Protection de Minamoto no Yoshitsune
Vers 1175, Hidehira accueillit et protégea Minamoto no Yoshitsune, qui avait fui le temple de Kurama-dera. Yoshitsune quitta par la suite Hiraizumi pour rejoindre le soulèvement de son frère Minamoto no Yoritomo, mais après s'être brouillé avec Yoritomo et être devenu fugitif en 1185, il chercha à nouveau refuge auprès de Hidehira, qui l'accepta.

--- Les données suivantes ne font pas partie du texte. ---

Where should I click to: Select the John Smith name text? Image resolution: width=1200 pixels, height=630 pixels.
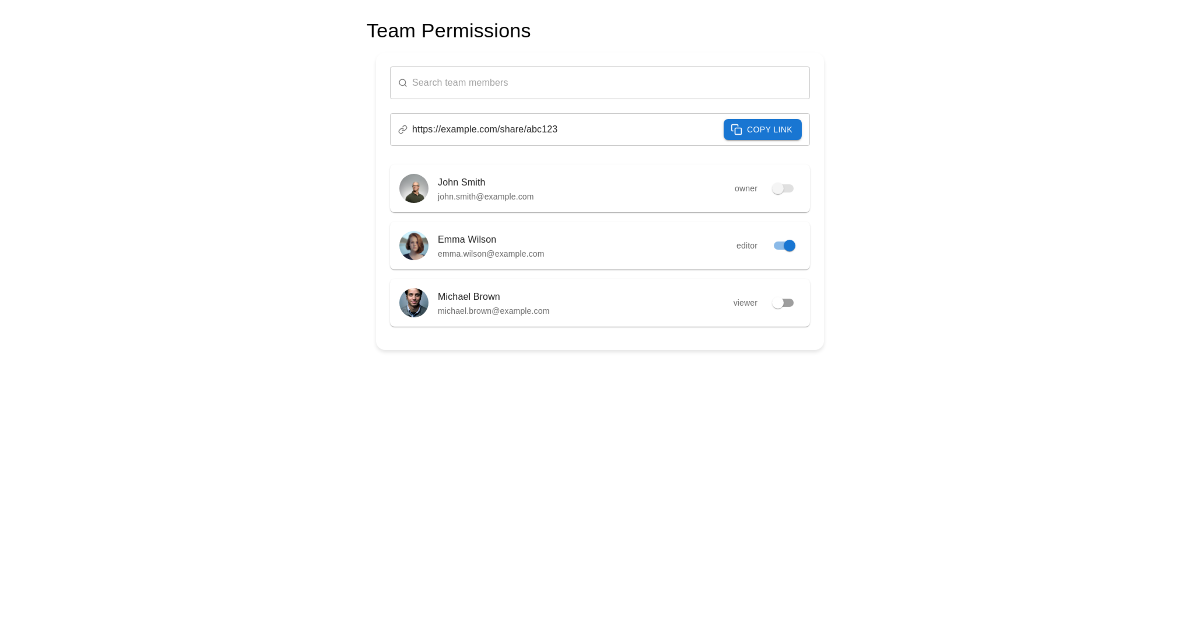pyautogui.click(x=461, y=182)

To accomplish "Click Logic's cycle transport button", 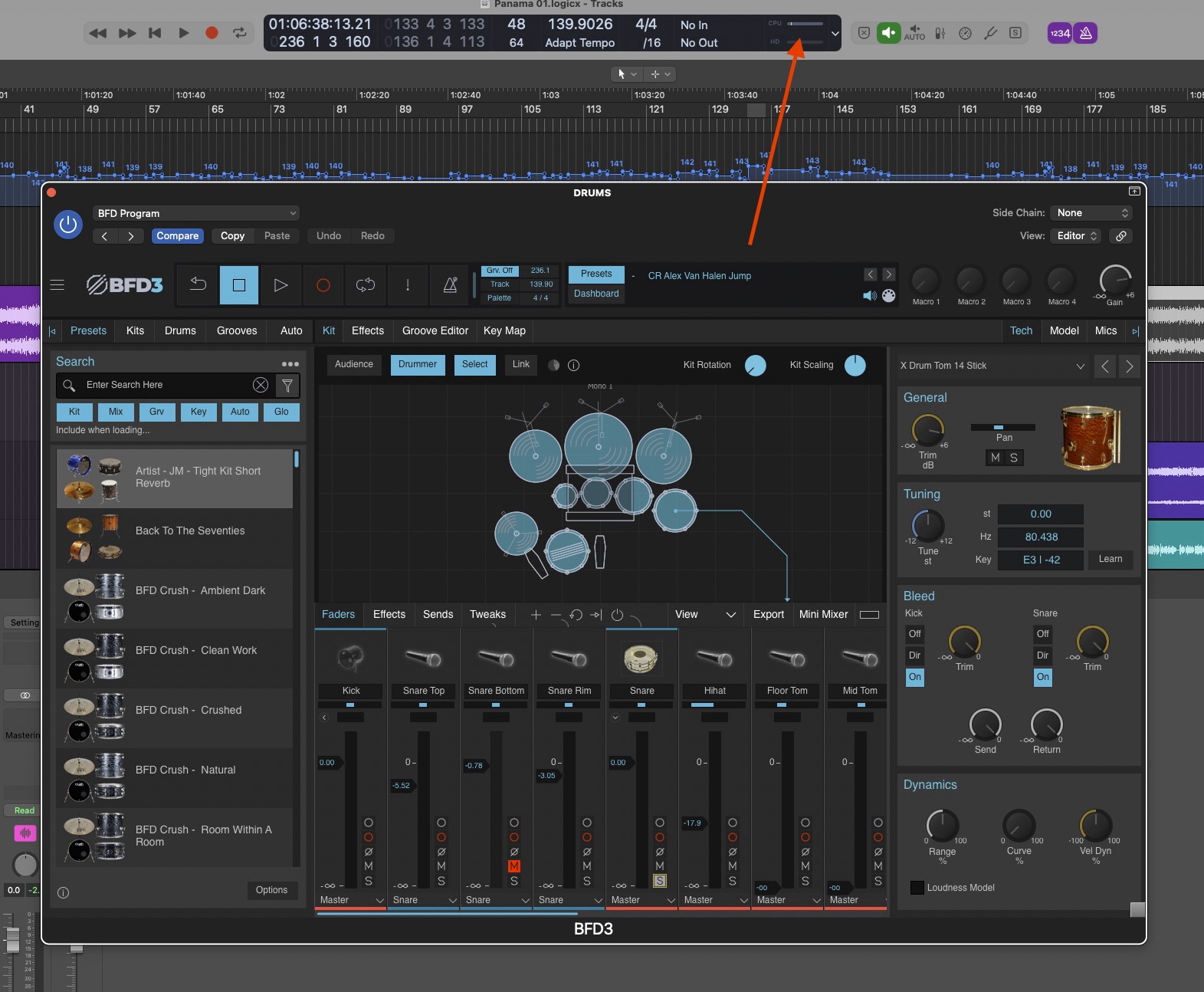I will pos(240,33).
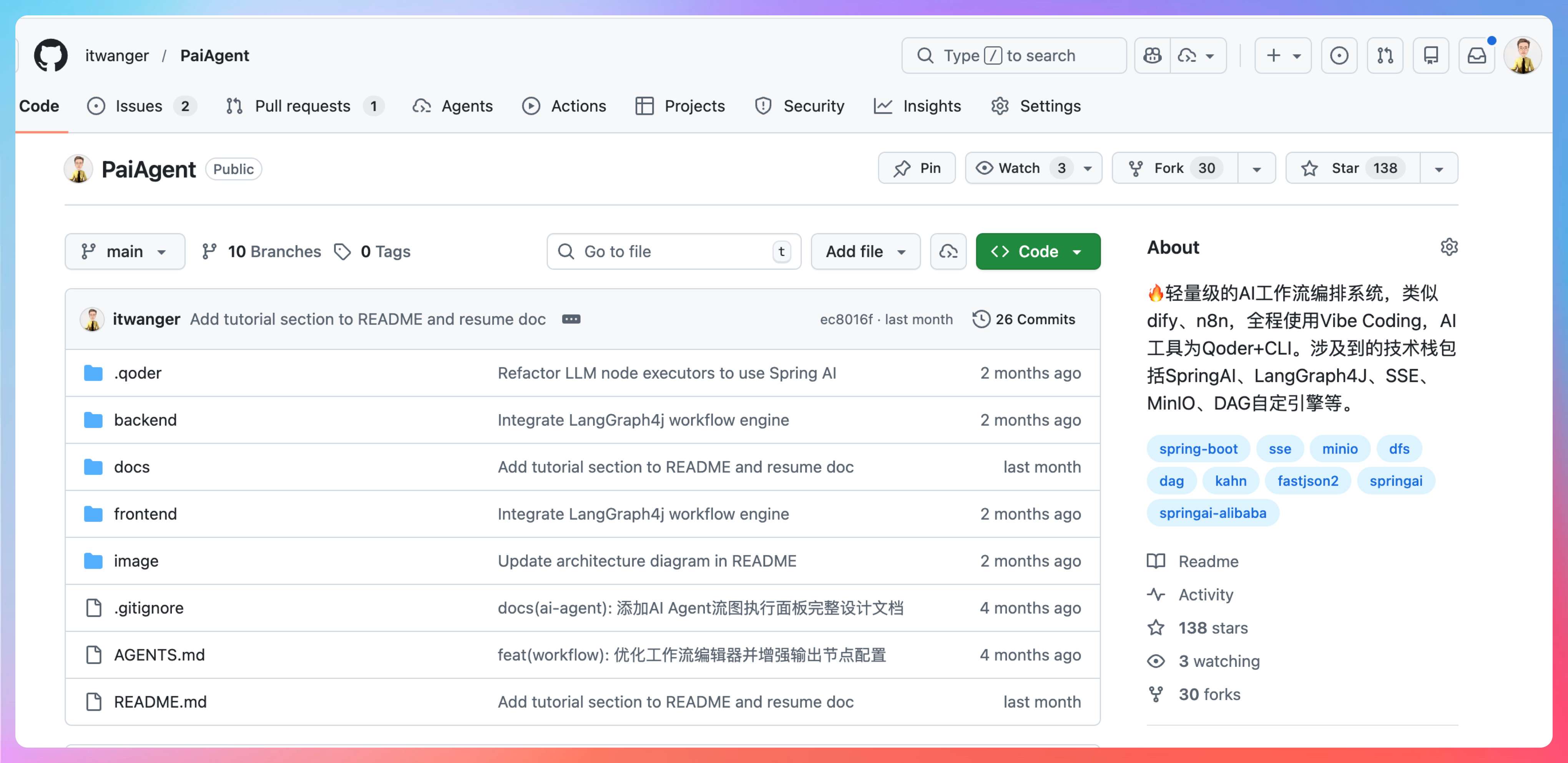Open the README.md file

[x=160, y=702]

Lien avec les forgerons Mogusa
De l'autre côté de la rivière Kitakami, face à Hiraizumi, dans l'actuel Ichinoseki, une communauté de forgerons connue sous le nom d'école Mogusa produisait depuis longtemps des épées de combat pratiques et courbées appelées Mogusa-tō, utilisant le fer de haute qualité disponible localement. Cette région aurait connu une période de prospérité sous le patronage du clan Fujiwara d'Ōshū à la fin de la période Heian, et l'apogée du clan sous le règne de Hidehira coïncida avec la période de prospérité de l'école Mogusa.
Anecdote
Selon la chronique Azuma Kagami, sur son lit de mort en 1187, Hidehira instruisit ses fils Yasuhira et Kunihira de s'unir sous la direction de Yoshitsune et de résister à Yoritomo. Ce dernier vœu ne fut pas exaucé : deux ans après la mort de Hidehira, Yoshitsune fut traqué et tué sous la pression de Yoritomo, et le clan Fujiwara d'Ōshū lui-même fut détruit en 1189.
Réputation ultérieure
Hidehira est remembré comme le souverain qui a incarné l'apogée de la puissance du Fujiwara d'Ōshū, une époque qui a produit les réalisations culturelles bouddhistes de Hiraizumi, notamment le Konjikidō de Chūson-ji. Sa protection inébranlable de Yoshitsune jusqu'à la fin lui a également valu une reconnaissance durable en tant que « roi du nord » cherchant à préserver l'indépendance d'Ōshū.